Victoria tersenyum lebar dan aku merasa jantungku berdebar semakin cepat. Ia melepaskan diri dari rangkulanku dan berusaha berdiri sendiri walaupun awalnya agak sempoyongan, “Aku cuma sakit ringan, Khunnie. Kau tidak perlu mengkhawatirkanku.”
“Aish,” aku kembali merangkulnya. “Jangan banyak tingkah.”
Tapi Victoria menahan dirinya dari rangkulanku. Matanya terpaku pada sesuatu di sebelah kiri kami. Aku mengikuti pandangannya dan melihat sosok Kyuhyun sedang berjalan mendekati Hyemin dan Hyukjae. Pandangan Hyukjae dan Kyuhyun sama sekali tidak menandakan ada perdamaian diantara mereka. Justru pertanda buruk.
Aku bertukar pandang dengan Victoria. Kami sama-sama tahu akan ada yang tidak beres diantara mereka.
“Pergilah,” Victoria mendorong dadaku dengan tangannya yang tadi digunakan untuk menahan dirinya dari rangkulanku.
“Apa?”
“Pergilah,” ulang Victoria.
“Dengan keadaanmu sakit seperti ini?” balasku.
Victoria memegang wajahku dengan tangannya dan memandang mataku, “Khunnie, aku cuma sakit ringan. Aku pergi ke medik, minta obat, lalu istirahat dan aku akan sehat kembali. Hyemin yang lebih membutuhkanmu saat ini. Luka hatinya belum sembuh dan dua orang itu tanpa mereka sadari justru akan menambah luka Hyemin. Sekarang Hyemin membutuhkan seseorang untuk membantu menyembuhkan luka itu, sementara aku hanya butuh obat.”
Aku masih ragu-ragu.
“Khunnie,” Victoria mendorongku lebih kuat dan akhirnya aku pergi mendekati Kyuhyun, Hyemin dan Hyukjae tepat pada saatnya.

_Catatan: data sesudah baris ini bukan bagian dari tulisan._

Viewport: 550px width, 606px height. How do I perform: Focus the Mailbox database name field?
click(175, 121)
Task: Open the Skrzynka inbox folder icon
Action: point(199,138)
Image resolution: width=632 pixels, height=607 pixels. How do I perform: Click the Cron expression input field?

Kyuhyun baru saja menarik tangan Hyemin ketika Hyukjae juga langsung menahan tangan Hyemin yang lainnya.
“Lee Hyemin,” panggilku. Ketiga orang itu menoleh bersamaan.

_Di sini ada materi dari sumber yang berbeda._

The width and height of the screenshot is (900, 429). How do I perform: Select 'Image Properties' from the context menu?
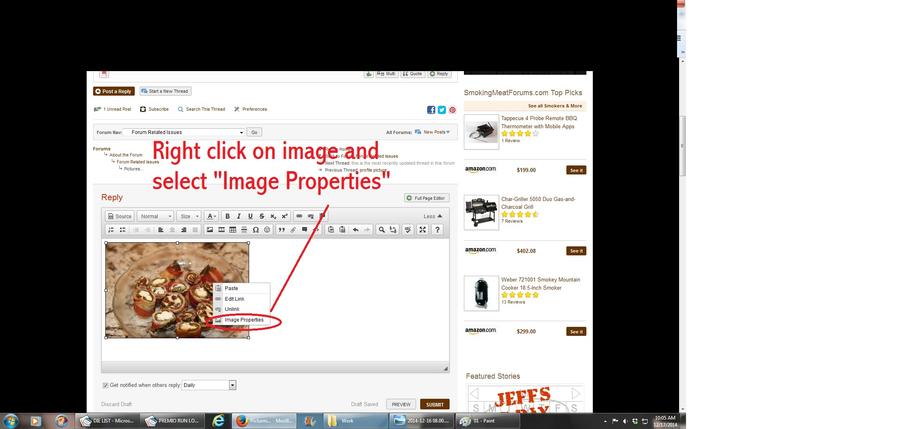point(244,320)
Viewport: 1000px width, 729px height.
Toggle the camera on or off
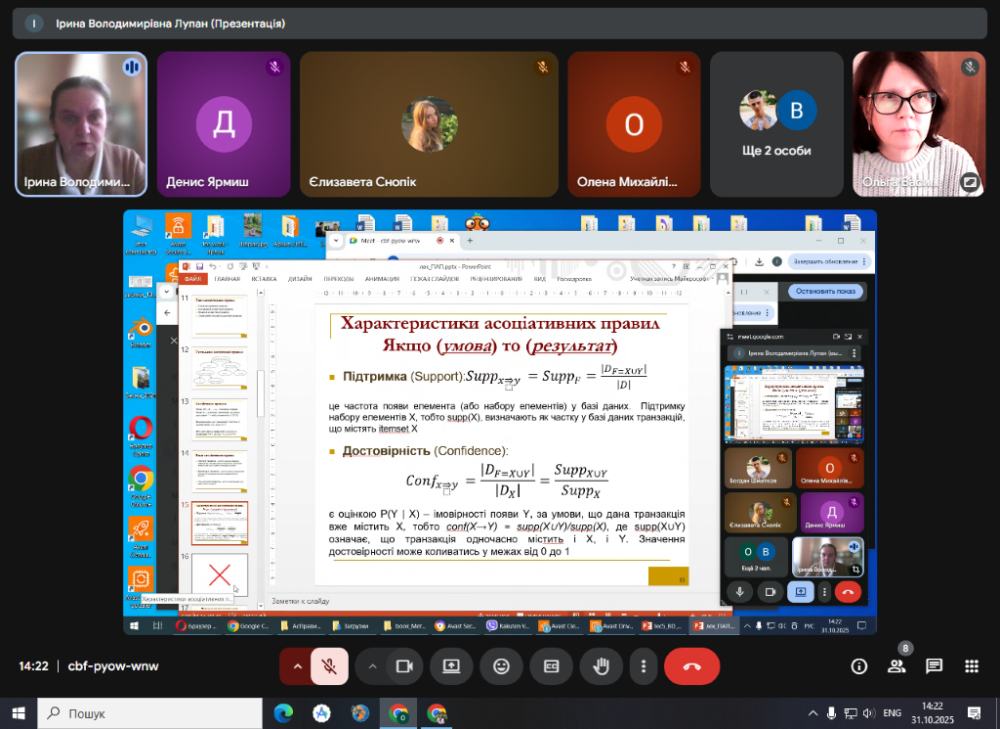point(404,666)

“Panitia kumpul di ruang rapat,” lanjutku.
Hyemin masih tidak bergerak. Dua orang yang mengapitnya masih belum melepaskan tangannya.
“Sekarang,” Aku memandang Kyuhyun dan Hyukjae bergantian, meminta mereka melepaskan tangannya dari Hyemin.

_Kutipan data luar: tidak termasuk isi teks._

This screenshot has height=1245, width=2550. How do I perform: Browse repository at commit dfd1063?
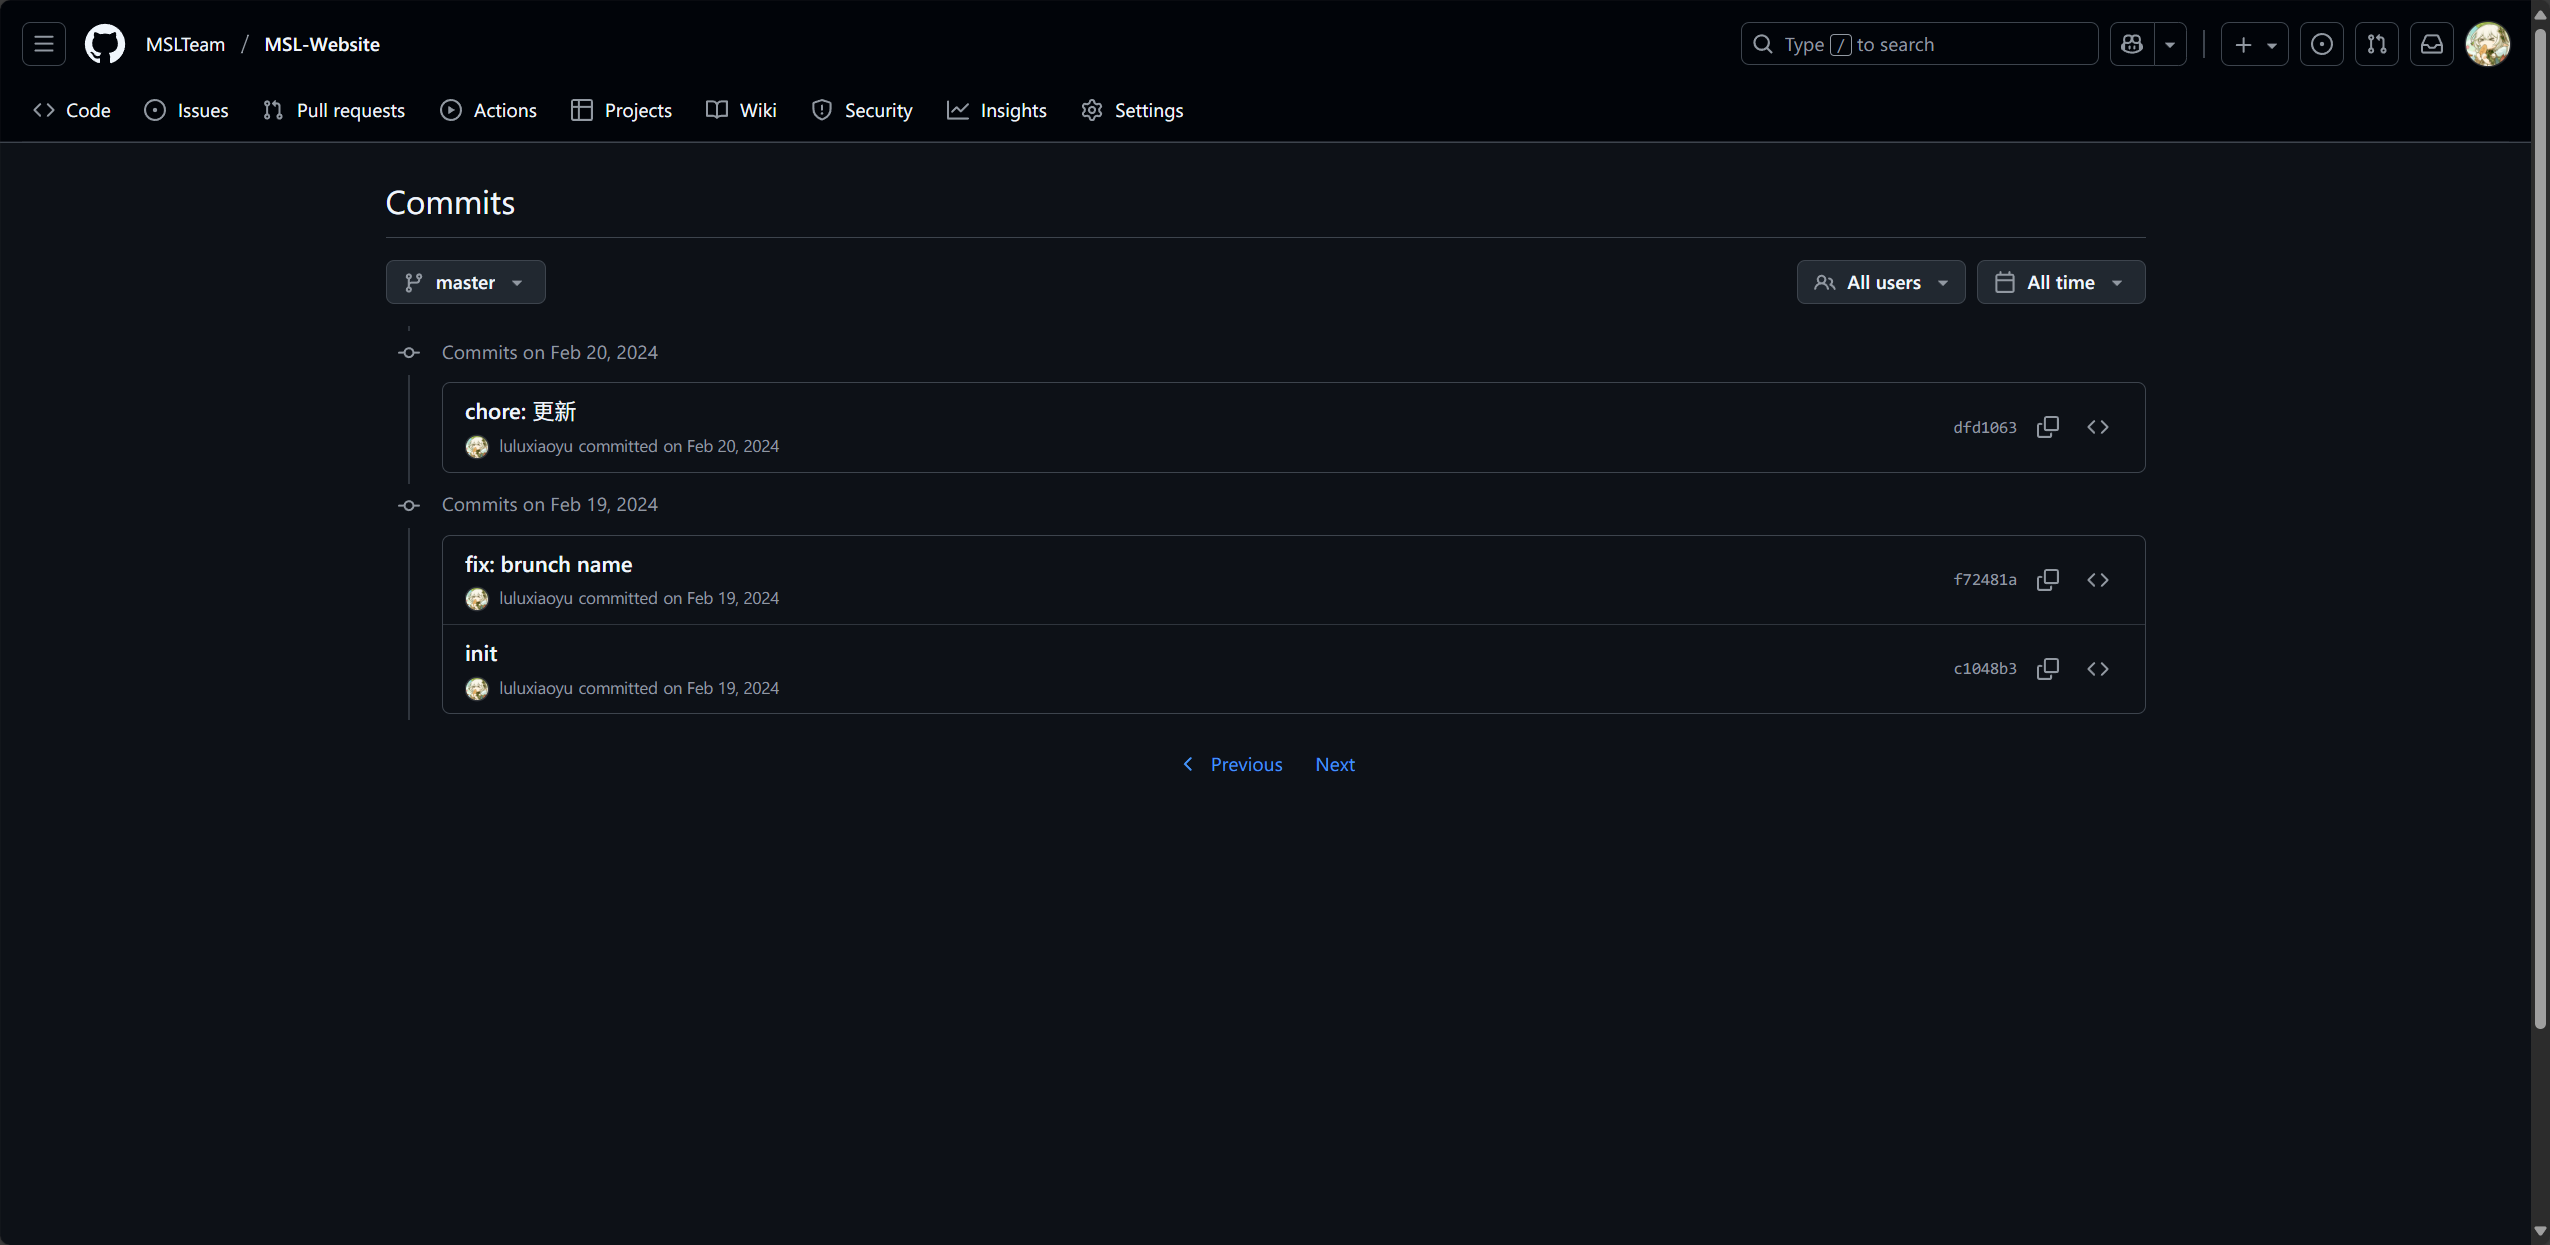2097,427
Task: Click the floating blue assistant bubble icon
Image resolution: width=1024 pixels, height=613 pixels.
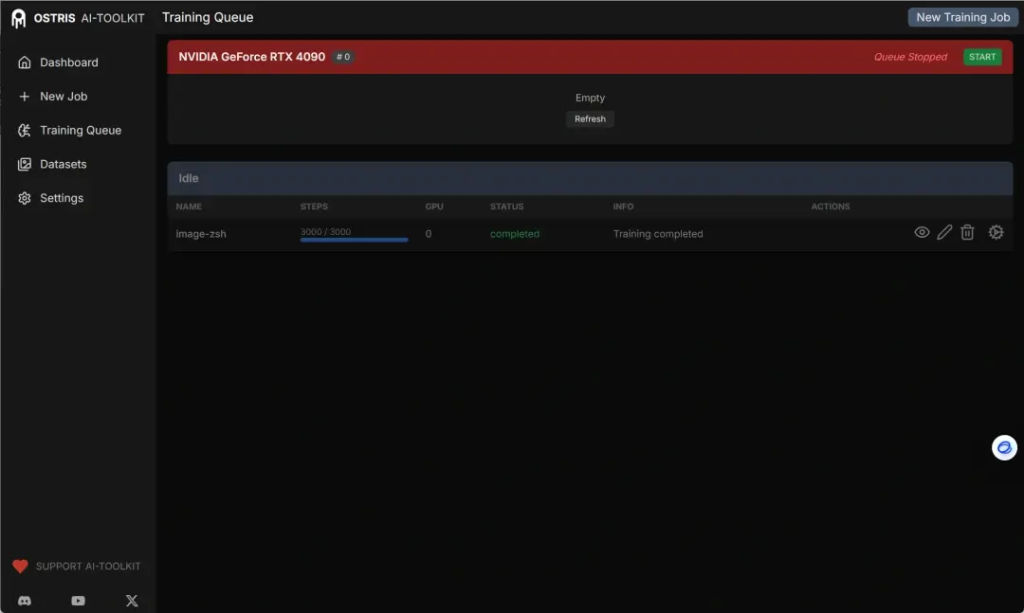Action: pos(1004,448)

Kyuhyun melepaskan genggaman tangannya, diikuti Hyukjae. Hyemin perlahan berjalan mendekatiku. Aku membiarkan Hyemin berjalan lebih dulu sebelum akhirnya aku berjalan di belakangnya dan kami berdua meninggalkan Kyuhyun dan Hyukjae masih di tempatnya.